PROJECT SUMMARY
Swarup S. Swaminathan, MD is an Assistant Professor of Ophthalmology at the Bascom Palmer Eye Institute
with a career goal of becoming an independent clinician-scientist in the field of glaucoma clinical research. His
overall research focus is to utilize novel statistical and data science methodologies to improve assessment of
progression in glaucoma and early detection of those patients at greatest risk for irreversible vision loss. The
primary objectives of this K23 career development proposal are: 1) to compare currently available methods
used to monitor glaucomatous disease progression with higher-order Bayesian prediction models equipped
with data from electronic health records (EHR), and 2) to provide an academic glaucoma specialist with the
mentored research experience and formal training to conduct independent clinical research. Achieving these
objectives will provide the critical skills required to establish an independent research program focused on
applying data science principles to improve the clinical assessment of progression in glaucoma patients. The
proposed K23 application will provide valuable mentorship and formal training in biostatistics, analysis of large
databases containing longitudinal data, application of Bayesian statistics in the medical sciences, and artificial
intelligence and machine learning data analysis. The extensive technical resources available at the Bascom
Palmer Eye Institute and University of Miami Institute for Data Science & Computing, the mentorship and
expertise of his advisory committee, and the dedicated institutional commitment will provide Dr. Swaminathan
with the support needed to transition into an independent clinician-scientist. He will regularly meet with his
mentors and advisors to discuss career development, attend pertinent university seminars and workshops,
present ongoing research at national meetings, and consistently submit his work for publication. This proposal
will test the hypothesis that EHR-equipped Bayesian models outperform ordinary least square (OLS)

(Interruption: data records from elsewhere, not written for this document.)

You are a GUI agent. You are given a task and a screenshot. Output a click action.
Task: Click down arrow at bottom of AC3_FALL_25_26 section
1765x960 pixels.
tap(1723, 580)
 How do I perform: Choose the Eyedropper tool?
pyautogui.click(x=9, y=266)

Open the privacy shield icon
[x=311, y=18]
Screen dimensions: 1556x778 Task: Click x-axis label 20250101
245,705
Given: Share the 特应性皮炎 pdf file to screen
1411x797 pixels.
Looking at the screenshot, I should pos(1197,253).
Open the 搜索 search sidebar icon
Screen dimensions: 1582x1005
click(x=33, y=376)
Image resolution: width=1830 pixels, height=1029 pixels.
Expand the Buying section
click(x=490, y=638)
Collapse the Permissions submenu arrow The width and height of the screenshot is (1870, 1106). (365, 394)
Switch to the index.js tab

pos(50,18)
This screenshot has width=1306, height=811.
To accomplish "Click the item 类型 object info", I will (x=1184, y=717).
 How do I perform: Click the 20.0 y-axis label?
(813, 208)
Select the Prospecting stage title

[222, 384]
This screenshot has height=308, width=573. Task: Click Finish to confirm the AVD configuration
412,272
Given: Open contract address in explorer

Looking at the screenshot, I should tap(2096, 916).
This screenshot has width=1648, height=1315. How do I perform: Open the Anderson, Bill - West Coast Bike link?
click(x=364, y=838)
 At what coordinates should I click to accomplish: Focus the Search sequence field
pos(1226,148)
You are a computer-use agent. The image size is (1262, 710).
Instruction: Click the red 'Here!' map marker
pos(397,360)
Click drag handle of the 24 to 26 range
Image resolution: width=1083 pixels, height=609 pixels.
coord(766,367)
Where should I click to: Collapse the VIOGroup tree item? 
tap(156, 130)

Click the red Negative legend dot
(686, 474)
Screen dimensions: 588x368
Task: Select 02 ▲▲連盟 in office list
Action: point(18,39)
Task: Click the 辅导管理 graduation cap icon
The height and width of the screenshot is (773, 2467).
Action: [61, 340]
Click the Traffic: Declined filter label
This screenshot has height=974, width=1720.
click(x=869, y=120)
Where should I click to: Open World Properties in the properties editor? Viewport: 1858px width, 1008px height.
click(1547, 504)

regression in accuracy and their ability to detect progression earlier. In Aim 1, Bayesian models equipped with
EHR population-level imaging and functional data will be constructed to calculate the rate of change in optical
coherence tomography and standard automated perimetry metrics of individual patients. In Aim 2, patient-
specific risk factor data will be incorporated into Bayesian models to further refine these individualized
predictions. These models will be compared to OLS regression, with the hypothesis that Bayesian models will
be superior. Finally, in Aim 3, an interactive application will be developed to gather data from clinical practice in
order to validate the use of Bayesian models in clinical care. An expert clinician panel will compare masked
OLS and Bayesian estimates from these cases. The results of the proposed research will provide the
foundation for an R01 grant examining the use of EHR data to improve clinical decision-making for the
longitudinal care of glaucoma patients.